Give back the listing word for word, from top to bottom.
------------
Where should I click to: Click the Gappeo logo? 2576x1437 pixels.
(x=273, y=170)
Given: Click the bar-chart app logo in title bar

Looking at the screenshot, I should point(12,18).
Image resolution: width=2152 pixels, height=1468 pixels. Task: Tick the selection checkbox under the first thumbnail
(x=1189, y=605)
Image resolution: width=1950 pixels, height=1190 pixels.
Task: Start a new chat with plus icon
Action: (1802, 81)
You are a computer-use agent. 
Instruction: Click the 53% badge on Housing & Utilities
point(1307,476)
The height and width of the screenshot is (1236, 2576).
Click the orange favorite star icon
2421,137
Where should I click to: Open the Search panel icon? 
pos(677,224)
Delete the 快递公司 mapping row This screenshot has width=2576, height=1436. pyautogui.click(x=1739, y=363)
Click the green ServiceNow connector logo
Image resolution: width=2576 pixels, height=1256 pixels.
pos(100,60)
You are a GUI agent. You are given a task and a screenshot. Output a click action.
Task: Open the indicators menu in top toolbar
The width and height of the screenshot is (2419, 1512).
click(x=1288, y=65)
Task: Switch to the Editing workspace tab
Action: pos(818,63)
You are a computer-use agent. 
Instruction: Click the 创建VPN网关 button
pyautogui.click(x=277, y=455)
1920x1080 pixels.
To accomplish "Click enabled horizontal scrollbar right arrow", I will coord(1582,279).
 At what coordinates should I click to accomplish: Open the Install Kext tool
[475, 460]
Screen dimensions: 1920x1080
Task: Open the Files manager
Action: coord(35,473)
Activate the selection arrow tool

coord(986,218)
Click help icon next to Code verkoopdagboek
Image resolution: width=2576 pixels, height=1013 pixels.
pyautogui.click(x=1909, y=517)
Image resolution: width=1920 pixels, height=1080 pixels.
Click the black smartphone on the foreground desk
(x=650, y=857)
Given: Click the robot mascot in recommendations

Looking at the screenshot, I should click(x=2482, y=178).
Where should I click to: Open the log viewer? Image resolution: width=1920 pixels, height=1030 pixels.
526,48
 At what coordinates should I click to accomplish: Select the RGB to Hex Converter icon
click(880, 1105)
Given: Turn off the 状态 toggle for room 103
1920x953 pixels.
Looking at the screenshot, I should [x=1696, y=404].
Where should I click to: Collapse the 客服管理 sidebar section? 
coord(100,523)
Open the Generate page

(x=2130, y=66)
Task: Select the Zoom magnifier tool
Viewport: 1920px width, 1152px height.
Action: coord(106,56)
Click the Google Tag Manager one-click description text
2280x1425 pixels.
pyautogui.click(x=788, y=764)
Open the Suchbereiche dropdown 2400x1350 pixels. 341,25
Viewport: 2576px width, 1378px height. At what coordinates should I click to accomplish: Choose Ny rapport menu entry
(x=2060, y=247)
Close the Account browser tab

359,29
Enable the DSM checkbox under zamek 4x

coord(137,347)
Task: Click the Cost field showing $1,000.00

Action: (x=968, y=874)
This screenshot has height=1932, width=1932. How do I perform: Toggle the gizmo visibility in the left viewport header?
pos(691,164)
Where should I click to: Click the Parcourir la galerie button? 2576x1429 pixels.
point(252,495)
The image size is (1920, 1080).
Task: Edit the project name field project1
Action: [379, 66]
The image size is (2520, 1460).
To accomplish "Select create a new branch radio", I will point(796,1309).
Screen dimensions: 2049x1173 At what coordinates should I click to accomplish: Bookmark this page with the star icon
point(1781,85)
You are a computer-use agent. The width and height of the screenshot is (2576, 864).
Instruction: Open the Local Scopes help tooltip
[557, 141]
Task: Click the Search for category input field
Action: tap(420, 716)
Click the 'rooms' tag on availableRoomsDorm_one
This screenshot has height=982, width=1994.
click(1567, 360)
------------
YOUR SOLUTION:
Where should I click to: Click the Gappeo logo? 2576x1437 pixels.
(x=273, y=170)
Given: Click the bar-chart app logo in title bar

Looking at the screenshot, I should point(12,18).
Image resolution: width=2152 pixels, height=1468 pixels. Task: Tick the selection checkbox under the first thumbnail
(x=1189, y=605)
Image resolution: width=1950 pixels, height=1190 pixels.
Task: Start a new chat with plus icon
Action: (1802, 81)
You are a computer-use agent. 
Instruction: Click the 53% badge on Housing & Utilities
point(1307,476)
The height and width of the screenshot is (1236, 2576).
Click the orange favorite star icon
2421,137
Where should I click to: Open the Search panel icon? 
pos(677,224)
Delete the 快递公司 mapping row This screenshot has width=2576, height=1436. pyautogui.click(x=1739, y=363)
Click the green ServiceNow connector logo
Image resolution: width=2576 pixels, height=1256 pixels.
pos(100,60)
You are a GUI agent. You are given a task and a screenshot. Output a click action.
Task: Open the indicators menu in top toolbar
The width and height of the screenshot is (2419, 1512).
click(x=1288, y=65)
Task: Switch to the Editing workspace tab
Action: pos(818,63)
You are a computer-use agent. 
Instruction: Click the 创建VPN网关 button
pyautogui.click(x=277, y=455)
1920x1080 pixels.
To accomplish "Click enabled horizontal scrollbar right arrow", I will coord(1582,279).
 At what coordinates should I click to accomplish: Open the Install Kext tool
[475, 460]
Screen dimensions: 1920x1080
Task: Open the Files manager
Action: coord(35,473)
Activate the selection arrow tool

coord(986,218)
Click help icon next to Code verkoopdagboek
Image resolution: width=2576 pixels, height=1013 pixels.
pyautogui.click(x=1909, y=517)
Image resolution: width=1920 pixels, height=1080 pixels.
Click the black smartphone on the foreground desk
(x=650, y=857)
Given: Click the robot mascot in recommendations

Looking at the screenshot, I should click(x=2482, y=178).
Where should I click to: Open the log viewer? Image resolution: width=1920 pixels, height=1030 pixels.
526,48
 At what coordinates should I click to accomplish: Select the RGB to Hex Converter icon
click(880, 1105)
Given: Turn off the 状态 toggle for room 103
1920x953 pixels.
Looking at the screenshot, I should [x=1696, y=404].
Where should I click to: Collapse the 客服管理 sidebar section? 
coord(100,523)
Open the Generate page

(x=2130, y=66)
Task: Select the Zoom magnifier tool
Viewport: 1920px width, 1152px height.
Action: coord(106,56)
Click the Google Tag Manager one-click description text
2280x1425 pixels.
pyautogui.click(x=788, y=764)
Open the Suchbereiche dropdown 2400x1350 pixels. 341,25
Viewport: 2576px width, 1378px height. At what coordinates should I click to accomplish: Choose Ny rapport menu entry
(x=2060, y=247)
Close the Account browser tab

359,29
Enable the DSM checkbox under zamek 4x

coord(137,347)
Task: Click the Cost field showing $1,000.00

Action: (x=968, y=874)
This screenshot has height=1932, width=1932. How do I perform: Toggle the gizmo visibility in the left viewport header?
pos(691,164)
Where should I click to: Click the Parcourir la galerie button? 2576x1429 pixels.
point(252,495)
The image size is (1920, 1080).
Task: Edit the project name field project1
Action: [379, 66]
The image size is (2520, 1460).
To accomplish "Select create a new branch radio", I will point(796,1309).
Screen dimensions: 2049x1173 At what coordinates should I click to accomplish: Bookmark this page with the star icon
point(1781,85)
You are a computer-use agent. The width and height of the screenshot is (2576, 864).
Instruction: Open the Local Scopes help tooltip
[557, 141]
Task: Click the Search for category input field
Action: tap(420, 716)
Click the 'rooms' tag on availableRoomsDorm_one
This screenshot has height=982, width=1994.
click(1567, 360)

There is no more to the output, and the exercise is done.